■ **RECORD EXTRACTS**
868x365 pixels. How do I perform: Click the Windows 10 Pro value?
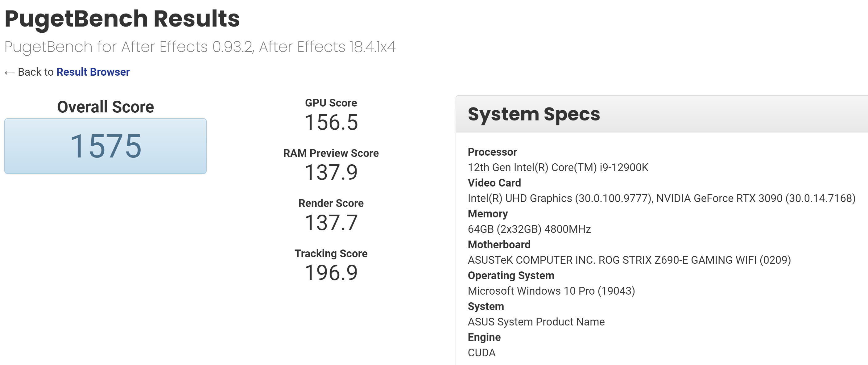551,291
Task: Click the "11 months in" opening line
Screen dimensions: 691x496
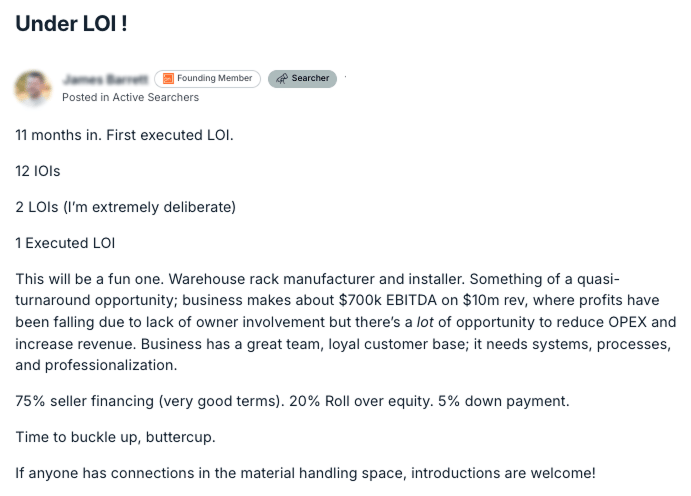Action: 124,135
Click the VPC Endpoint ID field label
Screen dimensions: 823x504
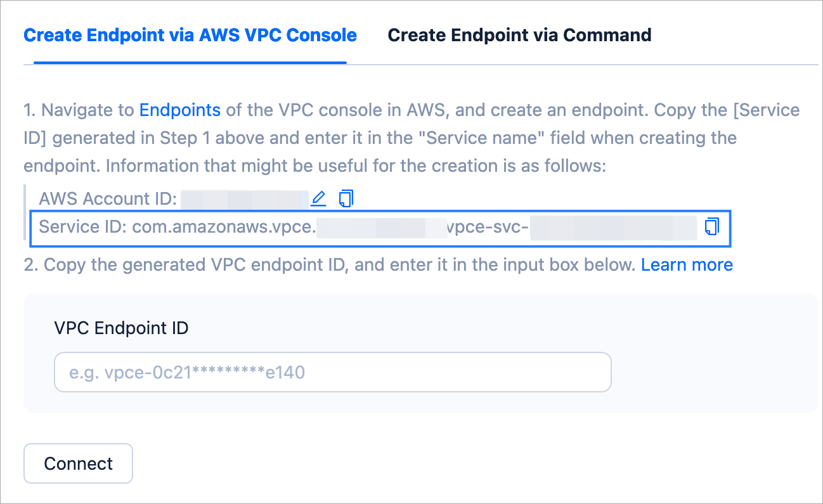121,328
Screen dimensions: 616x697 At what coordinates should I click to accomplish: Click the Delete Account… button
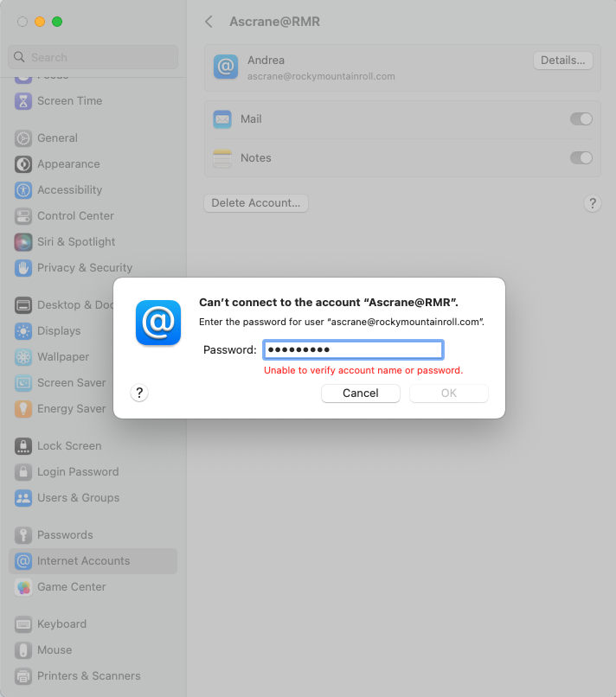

■ **WHAT TO WORK ON**
The line containing "Screen dimensions: 823x504" and every line after it, through the end of the records, are what you should retype exactly. Do not include the pictures.

■ **ANSWER SECTION**
Screen dimensions: 823x504
121,328
Screen dimensions: 616x697 At what coordinates should I click to accomplish: Click the Delete Account… button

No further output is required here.